Synopses & Reviews
Across the United States, thousands of people, most of them in low-income or minority communities, live next to heavily polluting industrial sites. Many of them reach a point at which they say "Enough is enough." After living for years with poisoned air and water, contaminated soil, and pollution-related health problems, they start to take action--organizing, speaking up, documenting the effects of pollution on their neighborhoods. In Sacrifice Zones
, Steve Lerner tells the stories of twelve communities, from Brooklyn to Pensacola, that rose up to fight the industries and military bases causing disproportionately high levels of chemical pollution. He calls these low-income neighborhoods "sacrifice zones." And he argues that residents of these sacrifice zones, tainted with chemical pollutants, need additional regulatory protections.

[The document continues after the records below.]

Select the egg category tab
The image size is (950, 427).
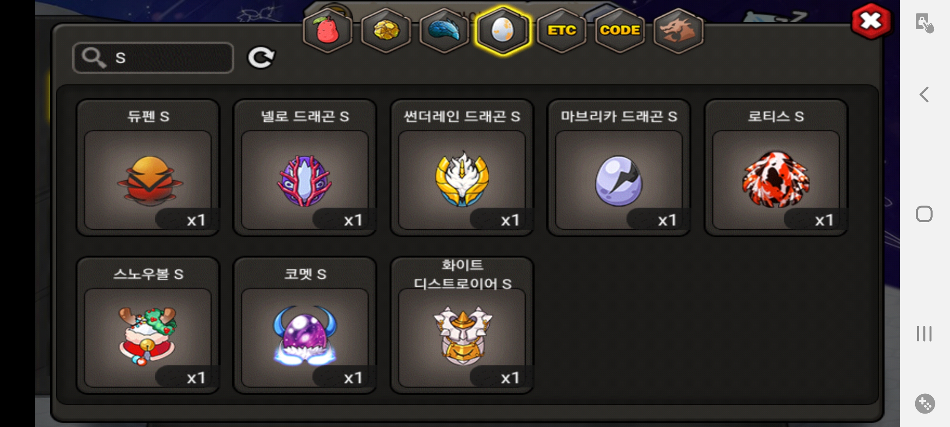[503, 30]
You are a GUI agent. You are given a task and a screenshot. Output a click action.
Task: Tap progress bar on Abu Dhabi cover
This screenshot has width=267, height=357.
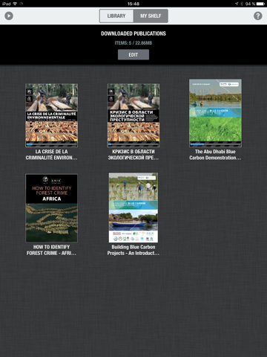[215, 144]
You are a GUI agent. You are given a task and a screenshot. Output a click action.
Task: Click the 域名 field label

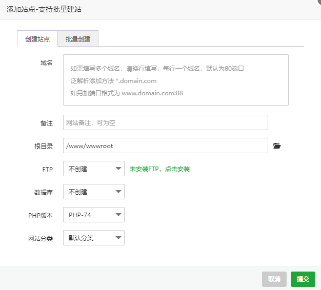pos(47,63)
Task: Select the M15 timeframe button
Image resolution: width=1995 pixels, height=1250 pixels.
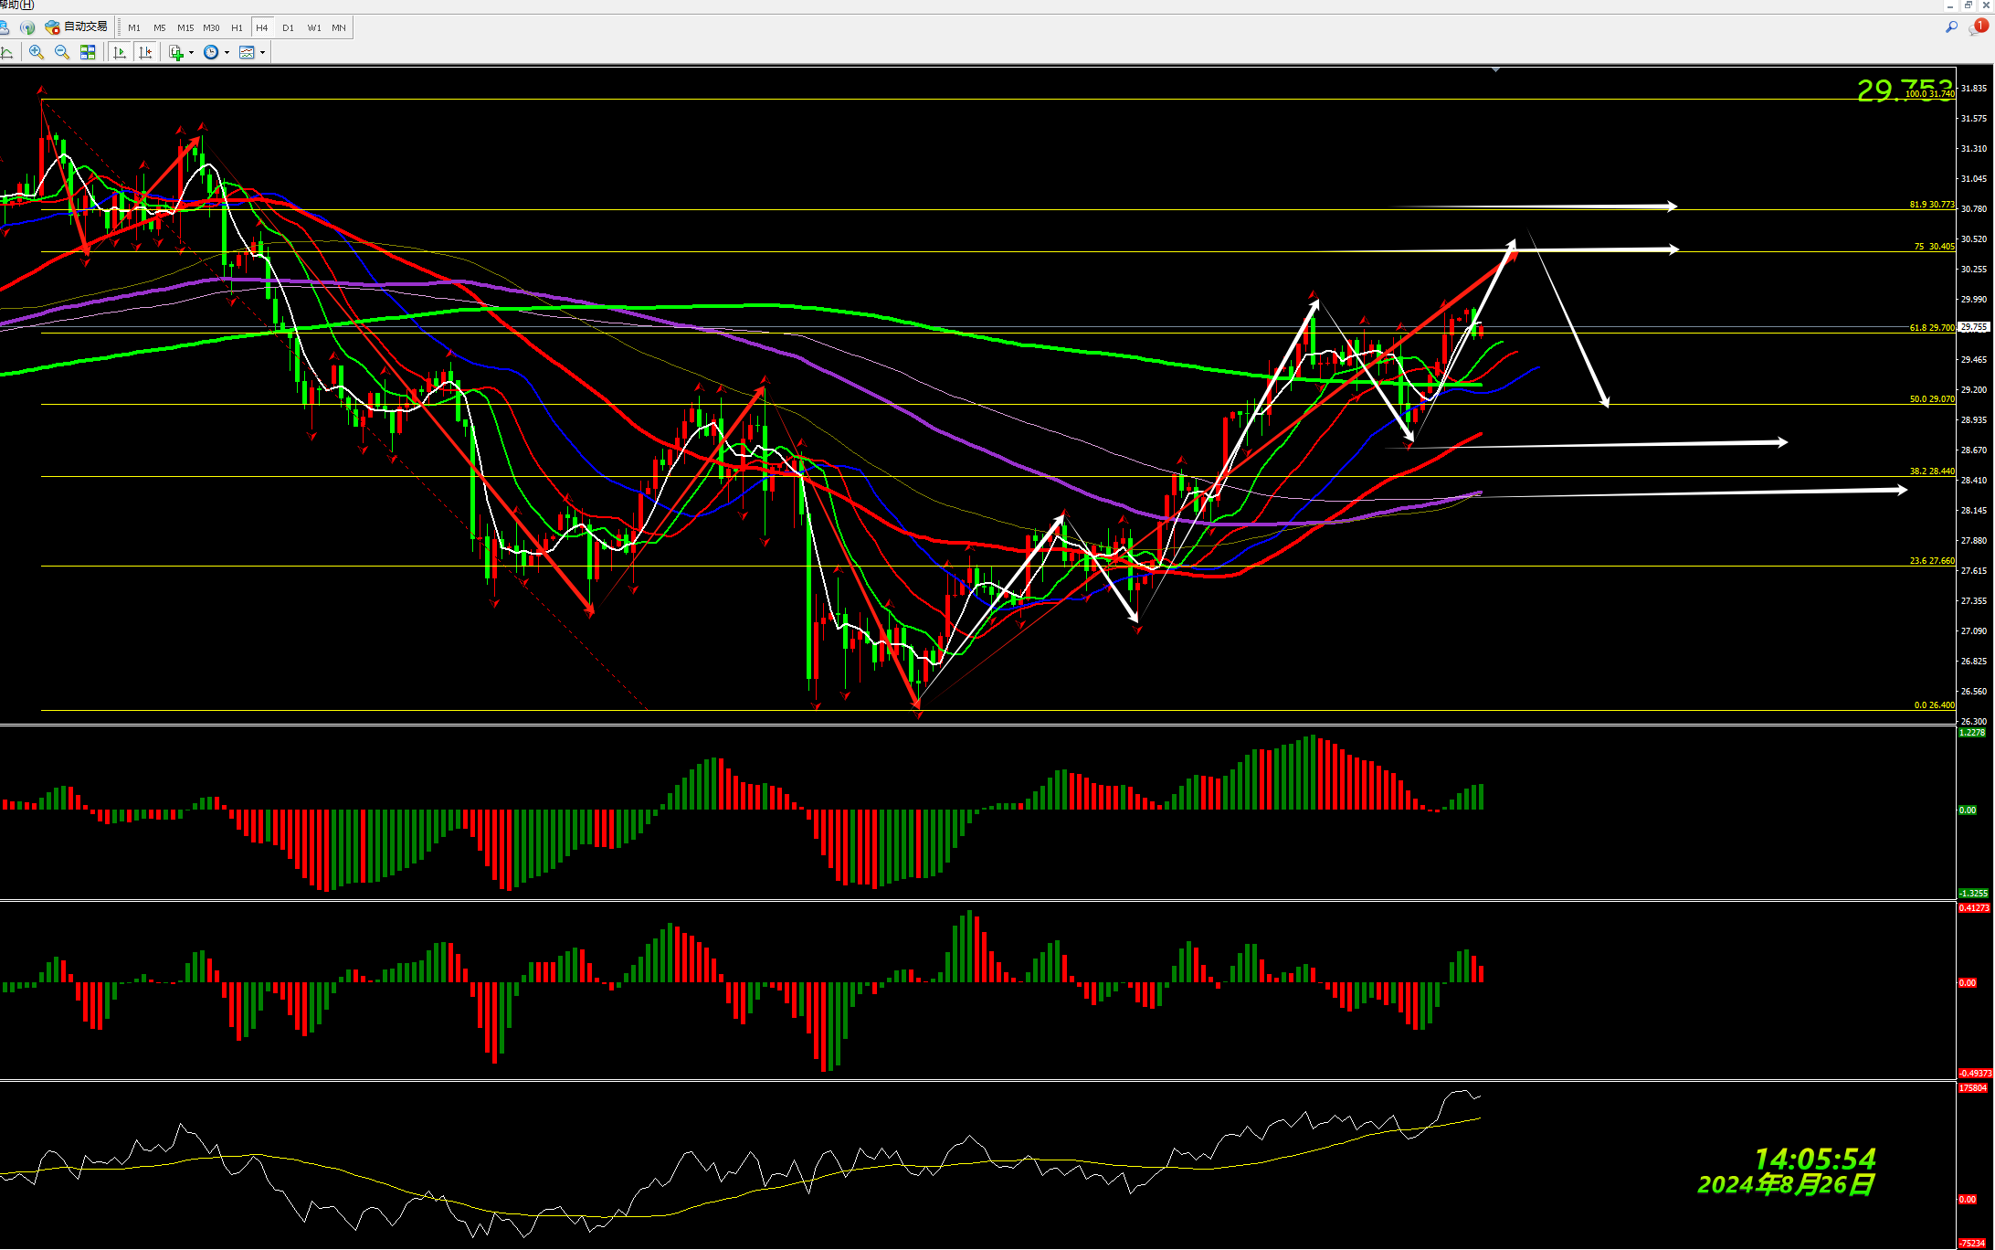Action: [185, 27]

Sacrifice Zones goes beyond the disheartening statistics and gives us the voices of the residents themselves, offering compelling portraits of accidental activists who have become grassroots leaders in the struggle for environmental justice and details the successful tactics they have used on the fenceline with heavy industry.
The stories of residents of low-income communities across the country who took action when pollution from heavy industry contaminated their towns.
About the Author
Steve Lerner is the author of Eco-Pioneers: Practical Visionaries Solving Today's Environmental Problems (1998) and Diamond: A Struggle for Environmental Justice in Louisiana's Chemical Corridor (2006), both published by the MIT Press.